Don Pedro makes his appearance on this cue.
They wouldn’t let me carry my luggage. Instead, they wore my heavy suitcases up around their necks and shoulders. I arrived as an old-fashioned British explorer led by native porters. It wasn’t long before I realized their intention to treat me like a savior prince.
This was fun for the first ten minutes. Then it was time to evaluate how much impact I could have compared to their implied expectations. And how many times do I need to hear, “Don Pedro cuidado. Don Pedro, cuidado su cabeza.”
They called a meeting of the directivas. After a brief introduction, everyone in turn made a welcome speech. Next, they invited me to speak. Knowing no one in the assembly and having nothing prepared, I looked around quickly for an out. Seeing none, I launched into a speech about the two years ahead of us and thanked everyone, emphasizing how impresionante the town was. They clapped when I finished. But in my head, the applause was because I made words come out.

Next, they took me to the school. They interrupted lessons and gathered all the students in the yard. Again, I was asked to speak, and again I said (something). For some reason, they thought it was an opportunity to read my resumé. A member of the directiva read my resumé from blue iguanas to this boy’s trouble to the crowd of schoolchildren. As soon as he finished, the whole school clapped and cheered.

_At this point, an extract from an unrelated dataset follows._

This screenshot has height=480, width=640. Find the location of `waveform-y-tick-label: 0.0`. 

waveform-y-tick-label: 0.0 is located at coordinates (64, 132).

I don’t know if you’ve ever had a crowd go wild at a recitation of your resumé. But you should try it. It’s great.
Afterwards, I started to hear “Pedro!” wherever I went.
Whenever the kids see me, they are compelled to call me. Sometimes they yell across a valley at me and I have to wave blindly at the bank of trees where I assume they must be. This is unconditional popularity. But it’s clear that I’m a strange fish and they can’t resist tapping the glass to see what I do.

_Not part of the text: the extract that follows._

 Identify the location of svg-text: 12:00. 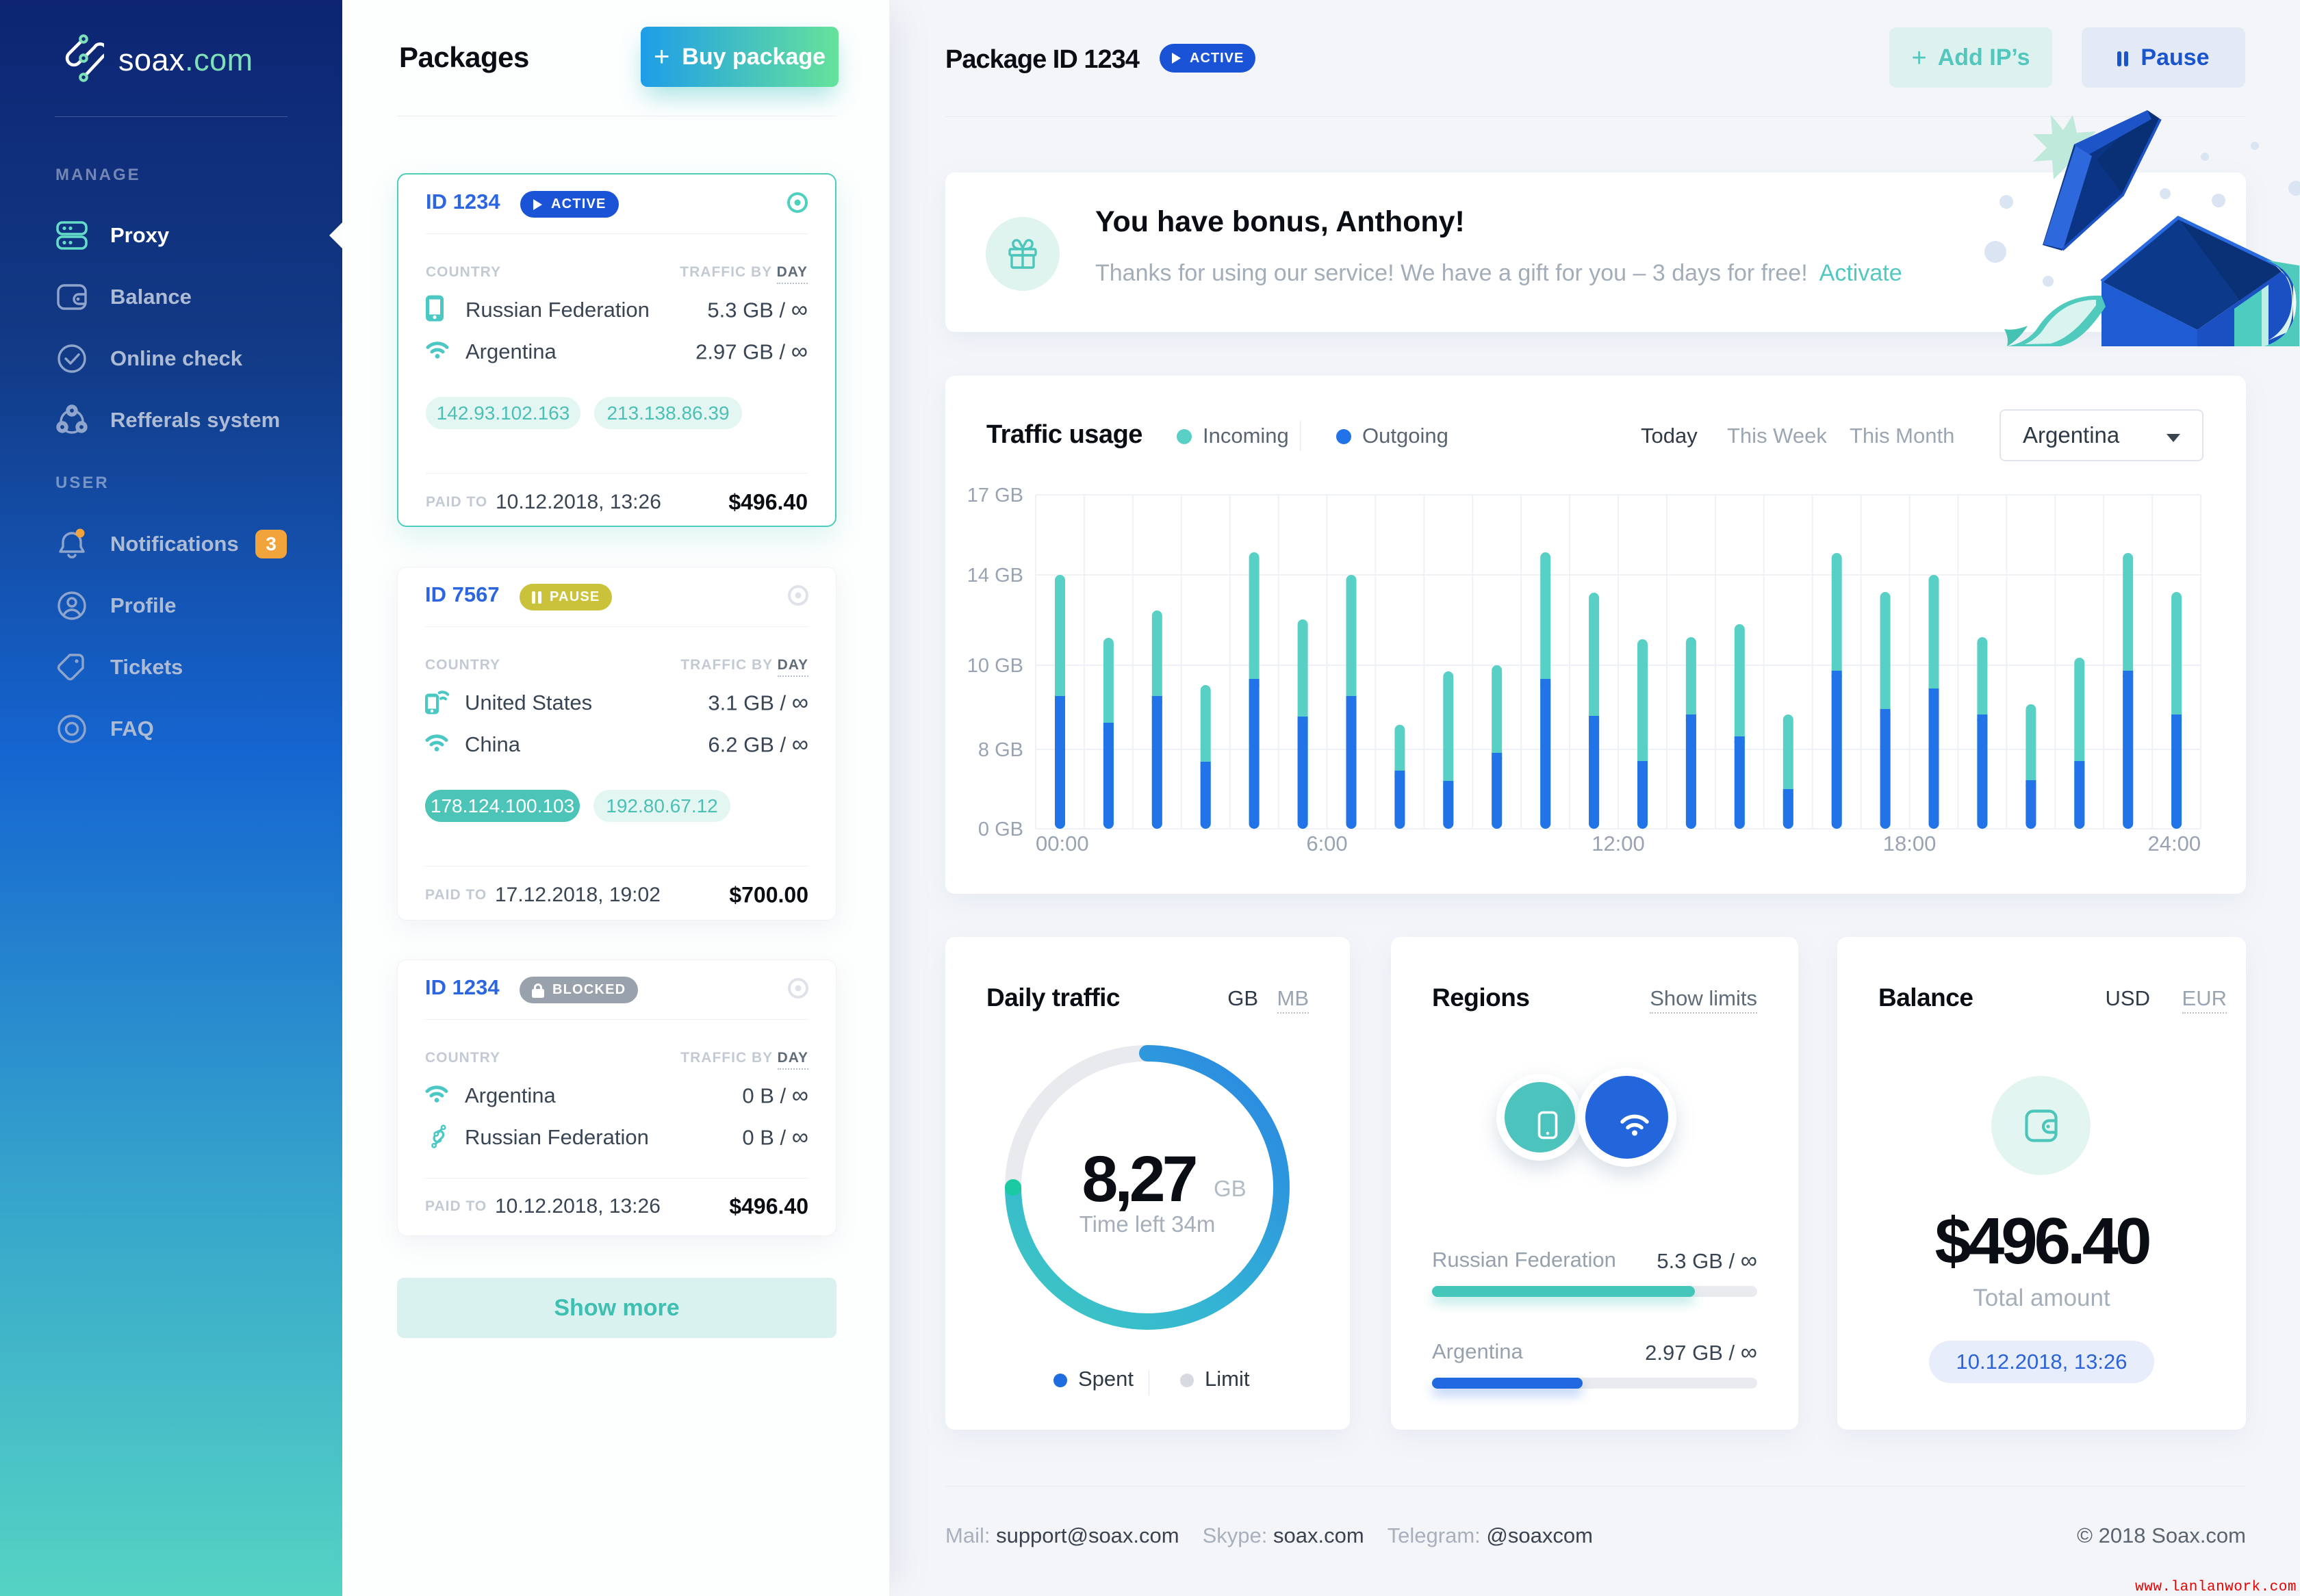
(1618, 844).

Don Giraldo hosted dinner. We had chicken stew (with zamat) in his dining hall. Almost every family has a long dining building made of wood with a dirt floor. A Catholic shrine occupies one end of the room in every case. Because of this, the room is considered sacred, and beds are not usually found in these dining rooms.
After dinner, it started to cool down. I asked Don Francisco if it got any colder. The answer was no, but the truth, as I would discover hours later, was different.
I suspect that cold air drifts down from higher elevations during the night. The change is dramatic. It drops into the sixties. This doesn’t sound very cold until you consider that the distinction between indoors and out is purely symbolic.
At one AM, I realized I wasn’t going to sleep very well.
The next night I went to my little cot dressed for winter.
Still insufficient.
So on day three I took a bus to Cobán, spent a thousand quetzales on a new bed plus sheets and a comforter, and took it all home on the top of a bus (exactly as relaxing as it sounds). And I finally slept through the night.
My second-smartest purchase was a soccer ball from the supermarket. Pretty soon I had the kids knocking down the door to play.
“Lu’! Prestame su pelota.” (Loan me your ball (rude!)).
So I include myself in all the best soccer games. We play on a small concrete court in the center of town, a playing surface that makes me peculiarly aware of my teeth. The ball goes everywhere. By the time it’s dark, we have sloppy brown circles on our knees and chests and sheep feces in our hair.

Samac and I haven’t reached an understanding quite yet. If I open my window to let in some light, people poke their heads into my room. This is unwelcome.
If I’m caught reading a book or looking out the bus window, I have to hear questions about my sadness.
How do I explain the value of occasional solitude?
Don Francisco told me to get a radio for company.
“You can listen to music as long as you don’t cry.” Then he laughed so hard that I wondered if he was funny.